NEW YORK — Somewhere in the shadows of federal bureaucracy, there was an issue about the drinking habits of Augusto Pinochet.
The National Security Archive, an advocate for open government, had for years tried to gain access to intelligence files about the Chilean dictator, his human rights abuses and his ties to the United States. In 2003, the Defence Intelligence Agency declassified documents that included a biographical sketch of Pinochet assembled in 1975, two years after he seized power. Parts of the sketch had been blacked out, “redacted,” for national security. The archive had no trouble discovering that the missing information included Pinochet’s liking for scotch and pisco sours.
“The sketch been published in full by the government in 1999,” notes Tom Blanton, director of the archive. But, he says, “all it takes to change that is a single objection.”
The censoring of government reports isn’t new, but since Robert Mueller turned in his report last month on alleged ties between Russian officials and Donald Trump presidential campaign, “redacted” has joined “collusion” and “obstruction” as a national buzzword. Attorney General William Barr’s announcement that he would release a “redacted” version of Mueller’s findings, expected Thursday, will likely set off a long debate over what’s behind the darkened blotches.
Barr’s stated guidelines range from protecting intelligence sources to the privacy of those not under investigation. But over the past few decades, the government has redacted everything from the most sensitive information to the most harmless trivia.

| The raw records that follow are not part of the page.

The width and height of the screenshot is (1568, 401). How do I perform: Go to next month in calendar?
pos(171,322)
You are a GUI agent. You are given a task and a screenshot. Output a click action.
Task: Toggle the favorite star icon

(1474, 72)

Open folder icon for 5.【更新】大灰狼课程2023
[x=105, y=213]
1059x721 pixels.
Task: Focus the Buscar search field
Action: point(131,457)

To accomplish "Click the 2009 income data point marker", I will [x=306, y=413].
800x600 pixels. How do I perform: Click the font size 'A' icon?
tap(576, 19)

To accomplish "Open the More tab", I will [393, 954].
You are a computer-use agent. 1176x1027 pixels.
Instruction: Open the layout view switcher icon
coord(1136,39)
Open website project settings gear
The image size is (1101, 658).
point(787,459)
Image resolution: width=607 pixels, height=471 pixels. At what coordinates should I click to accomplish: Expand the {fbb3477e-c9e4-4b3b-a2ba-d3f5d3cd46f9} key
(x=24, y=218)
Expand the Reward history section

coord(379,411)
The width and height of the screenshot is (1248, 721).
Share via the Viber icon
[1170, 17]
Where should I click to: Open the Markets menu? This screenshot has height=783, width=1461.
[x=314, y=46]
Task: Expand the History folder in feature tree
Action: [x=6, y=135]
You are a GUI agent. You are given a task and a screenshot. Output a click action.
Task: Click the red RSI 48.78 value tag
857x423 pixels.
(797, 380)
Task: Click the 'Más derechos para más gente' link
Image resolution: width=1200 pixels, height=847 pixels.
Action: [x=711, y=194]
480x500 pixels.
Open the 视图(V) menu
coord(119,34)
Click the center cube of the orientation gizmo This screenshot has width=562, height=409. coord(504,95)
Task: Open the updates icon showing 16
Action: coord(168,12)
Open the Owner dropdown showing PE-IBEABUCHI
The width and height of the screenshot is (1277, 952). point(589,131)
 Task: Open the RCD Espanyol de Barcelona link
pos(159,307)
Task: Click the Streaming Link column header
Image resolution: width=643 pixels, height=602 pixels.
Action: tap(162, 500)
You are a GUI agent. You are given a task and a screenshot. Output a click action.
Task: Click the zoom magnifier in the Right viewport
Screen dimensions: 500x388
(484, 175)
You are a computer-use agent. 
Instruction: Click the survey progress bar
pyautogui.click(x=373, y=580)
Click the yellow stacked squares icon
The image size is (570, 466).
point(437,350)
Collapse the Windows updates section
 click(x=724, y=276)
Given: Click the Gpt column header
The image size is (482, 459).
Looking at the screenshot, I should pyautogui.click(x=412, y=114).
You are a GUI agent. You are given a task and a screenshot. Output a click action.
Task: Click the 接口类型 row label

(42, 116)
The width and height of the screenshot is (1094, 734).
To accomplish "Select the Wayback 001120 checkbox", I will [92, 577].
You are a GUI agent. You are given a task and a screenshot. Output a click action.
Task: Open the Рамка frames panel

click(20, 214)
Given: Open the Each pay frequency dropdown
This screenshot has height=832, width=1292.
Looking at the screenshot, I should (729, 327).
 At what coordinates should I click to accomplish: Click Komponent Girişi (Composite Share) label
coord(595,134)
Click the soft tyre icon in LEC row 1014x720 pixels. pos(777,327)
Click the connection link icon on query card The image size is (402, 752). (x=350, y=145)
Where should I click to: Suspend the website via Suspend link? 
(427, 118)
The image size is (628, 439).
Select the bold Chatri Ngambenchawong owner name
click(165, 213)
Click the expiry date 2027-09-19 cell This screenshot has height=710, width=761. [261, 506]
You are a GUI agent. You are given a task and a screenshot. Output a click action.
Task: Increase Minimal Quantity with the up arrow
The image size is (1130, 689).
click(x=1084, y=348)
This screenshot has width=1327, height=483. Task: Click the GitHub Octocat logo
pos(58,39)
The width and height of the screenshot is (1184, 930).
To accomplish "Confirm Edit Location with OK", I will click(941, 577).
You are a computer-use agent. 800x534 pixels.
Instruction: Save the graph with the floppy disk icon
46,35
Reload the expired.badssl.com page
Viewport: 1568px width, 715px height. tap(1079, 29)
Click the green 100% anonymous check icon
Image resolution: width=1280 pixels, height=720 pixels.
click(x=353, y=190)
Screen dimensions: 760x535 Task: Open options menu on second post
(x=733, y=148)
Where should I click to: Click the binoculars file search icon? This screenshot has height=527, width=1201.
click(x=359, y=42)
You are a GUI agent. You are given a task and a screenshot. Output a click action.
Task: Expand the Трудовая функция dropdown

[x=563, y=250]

“We believe there are real secrets, common-sense secrets, like names of people in the field who would be killed or specifications of weapons of systems,” Blanton says. “But redactions also are overused.”
David Cole, legal director of the American Civil Liberties Union, says any government official who ever had a security clearance will say the same thing: Whether under Clinton, Bush or Obama, “the problem of overclassification is rampant.”
“It’s partly the consequence of what is safest for the government to do,” Cole says. “If you make a mistake and disclose something you shouldn’t have, that mistake is public. If you decide to keep something secret that doesn’t need to be secret, that mistake is private.”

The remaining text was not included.